上原 当社の強みは、スマホゲームの買収や再生に関わる「獲得力」「再生力」「集客力」を持ち、ゲーム事業者を越えるサービス運営力を有していることです。

 まず「獲得力」について。他社のタイトルを買収することはある種のM&Aなのですが、当社ではゲーム業界では珍しくM&Aのスキームを持つ専門の人材を揃えています。また市場の先行者ゆえに、大手事業者との強いリレーションシップを構築している優位性もあります。さらに独自の収益予測モデルによる、売却者自身も気づかないゲームの将来性を見抜く力を備えています。「再生力」とは、買収したゲームをいかに魅力的に再構築するかという力ですが、当社では詳細なユーザー行動分析に基づく独自のリビルドフレームワークを持っています。ゲームづくりはデータに基づいた「科学」であり、特に継続した運営が求められるセカンダリ市場では、そうしたビッグデータをいかに活用するかが重要であると考えています。「集客力」については、当社独自の集客基盤「クロプロ(CroPro)」があります。この「クロプロ」を使ってリビルド後のゲームタイトルの利益最大化を図っています。

――「クロプロ」とは何でしょうか?

上原 「クロプロ」とは、ゲーム事業者向けに当社が提供している相互送客ネットワークのことです。ゲーム間でのコラボレーションや相互バナー設置等によりユーザーを送客し合う仕組みで、参加企業は自社ゲームと親和性の高いユーザーの集客につながり、ユーザーは自分の嗜好に合ったゲームを手軽に見つけることができます。スマホゲームは、ダウンロード後1ヶ月もすると、継続してプレイするユーザーが10%程度まで減少してしまうものが大多数です。1ユーザーが1タイトルにもたらす課金の価値を「ライフタイムバリュー」と呼びますが、いわば、そのバリューが尽きた人を送り出し、逆に満タンである新鮮な人を送ってもらう。この相互送客を繰り返すことで、ユーザーがミルフィーユ状に積み上がってゆくのです。「クロプロ」を活用することで、マイネット1社で広告費換算にして年1・6億円分の集客効果があり、参加企業に関しても同様の高い集客効果を実現しています。現在の参加企業は合計68社(2016年1月現在)。タイトル数が増えれば増えるほど、相互送客源となるユーザー数が増え、それが集客力となってさらに利益を生み出します。当社ではこの好循環を続けることで、利益の最大化をめざしています。
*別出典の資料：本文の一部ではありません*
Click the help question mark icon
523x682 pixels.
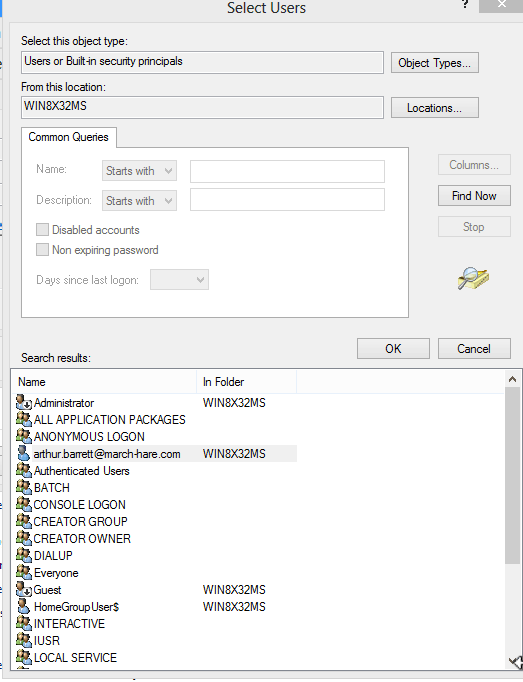[x=465, y=5]
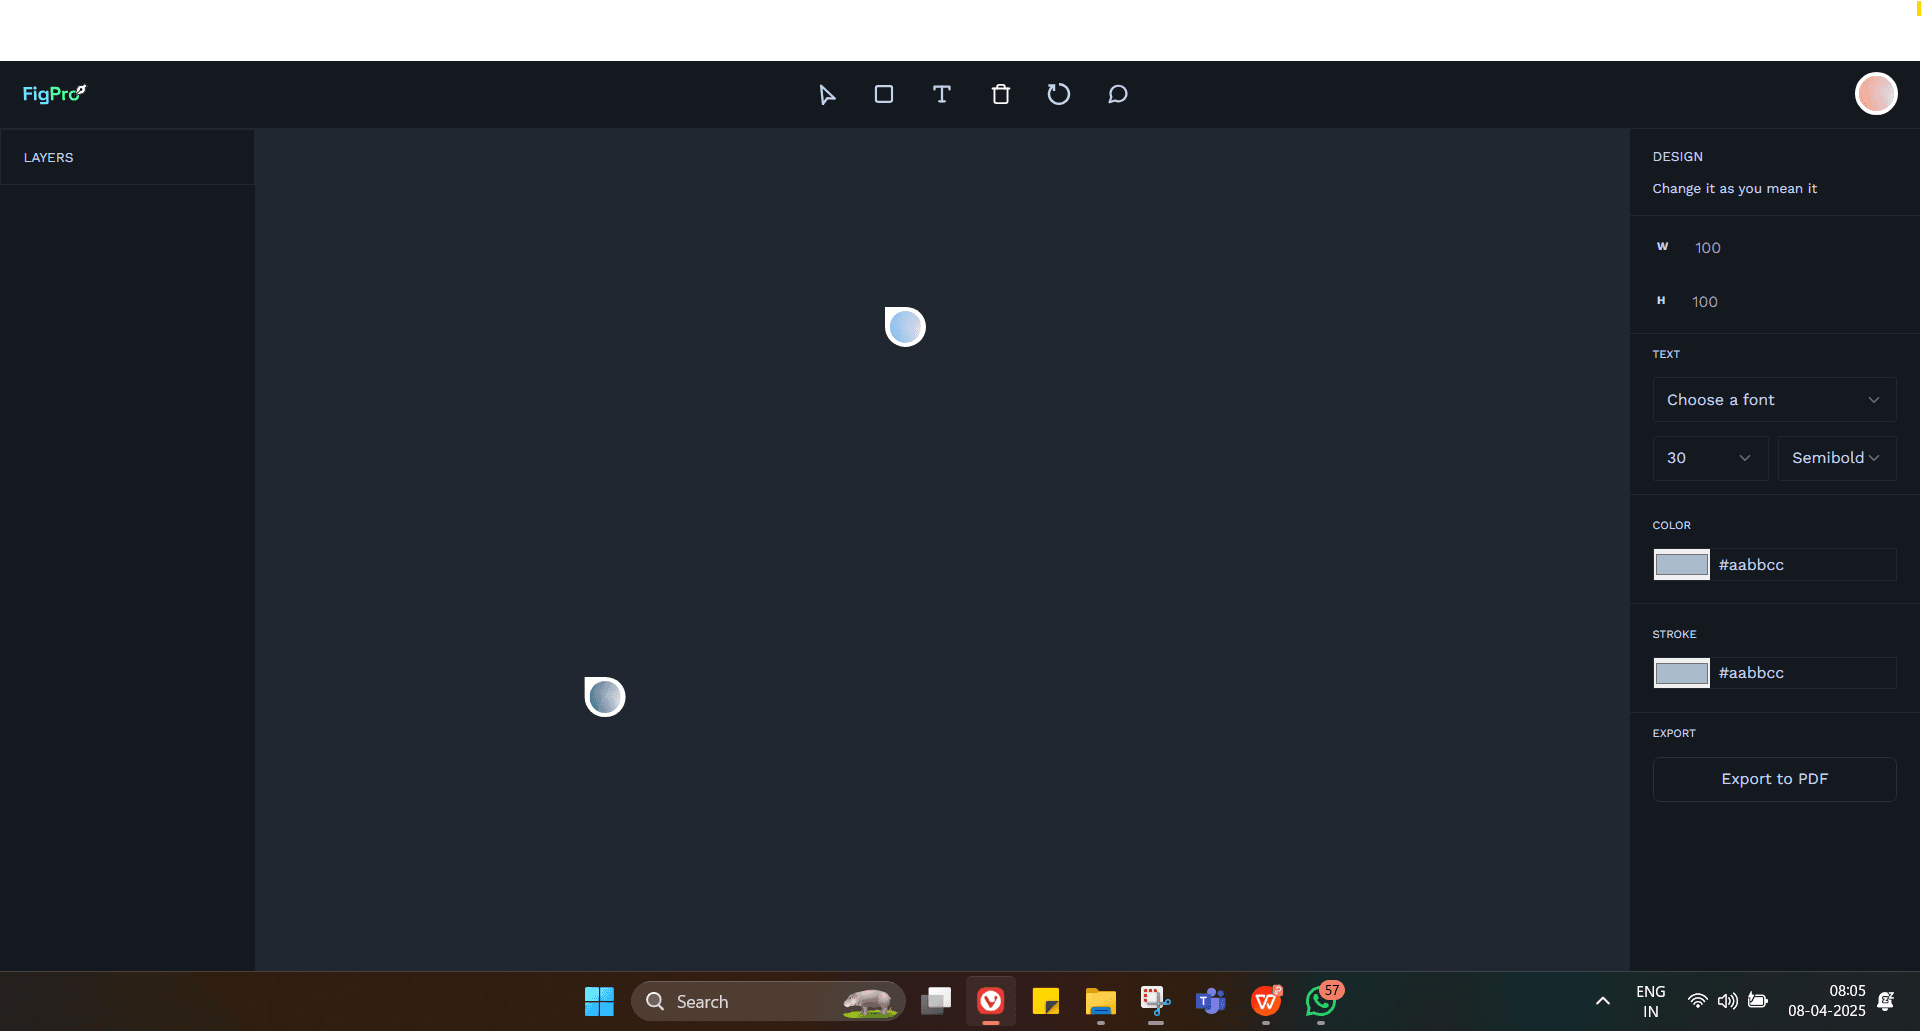Click the FigPro logo

click(54, 94)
市場の拡大に合わせて急成長! オンライン化の先端でサービスを提供

――収益構造と売上高、上場の狙いを教えてください。

上原 「買収型リビルド」と自社開発のゲームタイトルは、ユーザーの課金額がそのまま売上高になります。「協業型リビルド」では、企画・運営を当社が行いレベニューシェア収入を得ます。現在は合計18タイトルを運営しています。

 平成27年12月期の業績は、売上高2,964百万円(前期比198%増)、営業利益145百万円(同7,104%増)、経常利益131百万円(同23,049%増)となりました。市場の急拡大に合わせて、想定通りの急成長を果たしています。
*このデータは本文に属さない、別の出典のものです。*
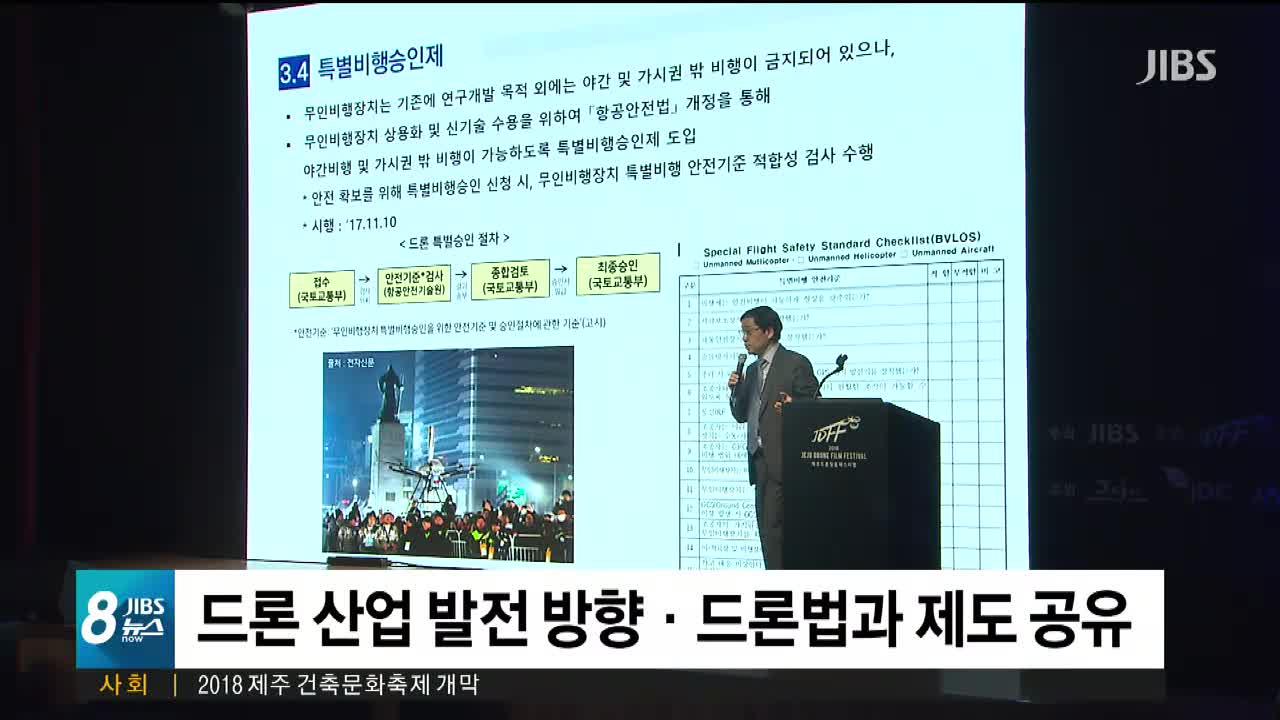Click the JIBS channel logo watermark
This screenshot has width=1280, height=720.
pyautogui.click(x=1175, y=66)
 今回のマザーズ上場の狙いは、純粋に資金調達です。当社の買収・再生という事業モデルには現金が必要で、その原資を取得するために上場を行いました。

――今後の成長戦略について、どのような展望を持っていますか。

上原 今後は、国内のリビルド事業を基盤としながら海外売上も拡大していきたいと考えています。国内については、リビルド候補のゲームタイトル事業者84社と定期的な情報交換を実施しており、引き合い件数は増加しています。海外については、まず国内から海外配信しているゲームの買収を。さらには海外のゲームを海外で運営する可能性もあります。世界的にみても当社のようなリビルドの概念を持つ会社はほとんどなく、グローバル市場でも多くのビジネスチャンスがあると考えています。

 今後は、あらゆるものがネットにつながる「IoT」の時代がやってきます。私たちが現在ゲーム事業で培っているサービス運営力は、オンライン化が進む中でさらに価値が高まっていくと確信しています。創業時からマイネットがめざしているのは、「オンラインサービスの100年企業」。自社の強みに磨きをかけながら、新たな機会を見出してサービスを提供していきたいと考えています。